Items listed in a dataset
▼▼▼

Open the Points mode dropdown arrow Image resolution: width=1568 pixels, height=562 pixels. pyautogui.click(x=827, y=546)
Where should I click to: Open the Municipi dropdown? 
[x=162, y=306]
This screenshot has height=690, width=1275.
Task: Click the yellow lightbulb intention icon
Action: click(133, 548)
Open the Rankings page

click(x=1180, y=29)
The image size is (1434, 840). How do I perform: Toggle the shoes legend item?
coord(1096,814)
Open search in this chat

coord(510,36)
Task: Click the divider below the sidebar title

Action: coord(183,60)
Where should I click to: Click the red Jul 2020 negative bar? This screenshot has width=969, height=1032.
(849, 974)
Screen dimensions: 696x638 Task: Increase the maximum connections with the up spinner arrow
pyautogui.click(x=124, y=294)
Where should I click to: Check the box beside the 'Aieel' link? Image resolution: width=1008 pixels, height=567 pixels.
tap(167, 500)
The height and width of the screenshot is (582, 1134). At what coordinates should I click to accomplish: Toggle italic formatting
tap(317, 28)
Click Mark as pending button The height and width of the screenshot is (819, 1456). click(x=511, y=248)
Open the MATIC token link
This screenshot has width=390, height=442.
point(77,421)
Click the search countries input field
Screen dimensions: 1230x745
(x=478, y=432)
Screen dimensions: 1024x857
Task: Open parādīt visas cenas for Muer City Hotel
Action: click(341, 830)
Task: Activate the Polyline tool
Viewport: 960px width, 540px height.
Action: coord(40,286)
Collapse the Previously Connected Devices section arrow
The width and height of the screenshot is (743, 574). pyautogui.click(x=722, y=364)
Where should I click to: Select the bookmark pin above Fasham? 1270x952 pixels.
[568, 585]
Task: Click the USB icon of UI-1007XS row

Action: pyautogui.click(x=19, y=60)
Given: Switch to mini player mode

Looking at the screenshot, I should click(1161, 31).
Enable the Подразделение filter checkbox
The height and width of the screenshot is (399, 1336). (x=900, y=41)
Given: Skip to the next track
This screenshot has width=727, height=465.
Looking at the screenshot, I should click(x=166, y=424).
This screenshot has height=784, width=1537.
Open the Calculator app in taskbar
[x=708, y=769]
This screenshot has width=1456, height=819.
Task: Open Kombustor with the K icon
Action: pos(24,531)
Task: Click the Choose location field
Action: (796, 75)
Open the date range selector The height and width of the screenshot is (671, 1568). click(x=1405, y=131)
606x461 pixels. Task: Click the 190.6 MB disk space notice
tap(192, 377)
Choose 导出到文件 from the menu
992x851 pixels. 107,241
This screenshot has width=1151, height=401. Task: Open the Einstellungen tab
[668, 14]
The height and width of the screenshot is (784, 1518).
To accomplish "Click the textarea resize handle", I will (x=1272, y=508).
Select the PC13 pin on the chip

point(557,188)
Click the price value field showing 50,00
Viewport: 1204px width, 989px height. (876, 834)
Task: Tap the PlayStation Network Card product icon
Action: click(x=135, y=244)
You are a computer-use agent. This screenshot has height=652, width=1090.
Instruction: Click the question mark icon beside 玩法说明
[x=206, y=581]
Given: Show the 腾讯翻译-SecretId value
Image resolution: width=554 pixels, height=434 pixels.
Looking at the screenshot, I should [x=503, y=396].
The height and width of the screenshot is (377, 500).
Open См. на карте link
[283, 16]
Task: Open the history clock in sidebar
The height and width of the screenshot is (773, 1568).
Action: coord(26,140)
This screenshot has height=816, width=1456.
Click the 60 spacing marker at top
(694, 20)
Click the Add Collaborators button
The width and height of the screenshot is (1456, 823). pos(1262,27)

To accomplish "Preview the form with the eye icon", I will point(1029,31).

▲▲▲

Write out every item above word for word, keeping each line as it is.

The reply>
Open the Points mode dropdown arrow Image resolution: width=1568 pixels, height=562 pixels. pyautogui.click(x=827, y=546)
Where should I click to: Open the Municipi dropdown? 
[x=162, y=306]
This screenshot has height=690, width=1275.
Task: Click the yellow lightbulb intention icon
Action: click(133, 548)
Open the Rankings page

click(x=1180, y=29)
The image size is (1434, 840). How do I perform: Toggle the shoes legend item?
coord(1096,814)
Open search in this chat

coord(510,36)
Task: Click the divider below the sidebar title

Action: coord(183,60)
Where should I click to: Click the red Jul 2020 negative bar? This screenshot has width=969, height=1032.
(849, 974)
Screen dimensions: 696x638 Task: Increase the maximum connections with the up spinner arrow
pyautogui.click(x=124, y=294)
Where should I click to: Check the box beside the 'Aieel' link? Image resolution: width=1008 pixels, height=567 pixels.
tap(167, 500)
The height and width of the screenshot is (582, 1134). At what coordinates should I click to accomplish: Toggle italic formatting
tap(317, 28)
Click Mark as pending button The height and width of the screenshot is (819, 1456). click(x=511, y=248)
Open the MATIC token link
This screenshot has width=390, height=442.
point(77,421)
Click the search countries input field
Screen dimensions: 1230x745
(x=478, y=432)
Screen dimensions: 1024x857
Task: Open parādīt visas cenas for Muer City Hotel
Action: click(341, 830)
Task: Activate the Polyline tool
Viewport: 960px width, 540px height.
Action: coord(40,286)
Collapse the Previously Connected Devices section arrow
The width and height of the screenshot is (743, 574). pyautogui.click(x=722, y=364)
Where should I click to: Select the bookmark pin above Fasham? 1270x952 pixels.
[568, 585]
Task: Click the USB icon of UI-1007XS row

Action: pyautogui.click(x=19, y=60)
Given: Switch to mini player mode

Looking at the screenshot, I should click(1161, 31).
Enable the Подразделение filter checkbox
The height and width of the screenshot is (399, 1336). (x=900, y=41)
Given: Skip to the next track
This screenshot has width=727, height=465.
Looking at the screenshot, I should click(x=166, y=424).
This screenshot has height=784, width=1537.
Open the Calculator app in taskbar
[x=708, y=769]
This screenshot has width=1456, height=819.
Task: Open Kombustor with the K icon
Action: pos(24,531)
Task: Click the Choose location field
Action: (796, 75)
Open the date range selector The height and width of the screenshot is (671, 1568). click(x=1405, y=131)
606x461 pixels. Task: Click the 190.6 MB disk space notice
tap(192, 377)
Choose 导出到文件 from the menu
992x851 pixels. 107,241
This screenshot has width=1151, height=401. Task: Open the Einstellungen tab
[668, 14]
The height and width of the screenshot is (784, 1518).
To accomplish "Click the textarea resize handle", I will (x=1272, y=508).
Select the PC13 pin on the chip

point(557,188)
Click the price value field showing 50,00
Viewport: 1204px width, 989px height. (876, 834)
Task: Tap the PlayStation Network Card product icon
Action: click(x=135, y=244)
You are a computer-use agent. This screenshot has height=652, width=1090.
Instruction: Click the question mark icon beside 玩法说明
[x=206, y=581]
Given: Show the 腾讯翻译-SecretId value
Image resolution: width=554 pixels, height=434 pixels.
Looking at the screenshot, I should [x=503, y=396].
The height and width of the screenshot is (377, 500).
Open См. на карте link
[283, 16]
Task: Open the history clock in sidebar
The height and width of the screenshot is (773, 1568).
Action: coord(26,140)
This screenshot has height=816, width=1456.
Click the 60 spacing marker at top
(694, 20)
Click the Add Collaborators button
The width and height of the screenshot is (1456, 823). pos(1262,27)

To accomplish "Preview the form with the eye icon", I will point(1029,31).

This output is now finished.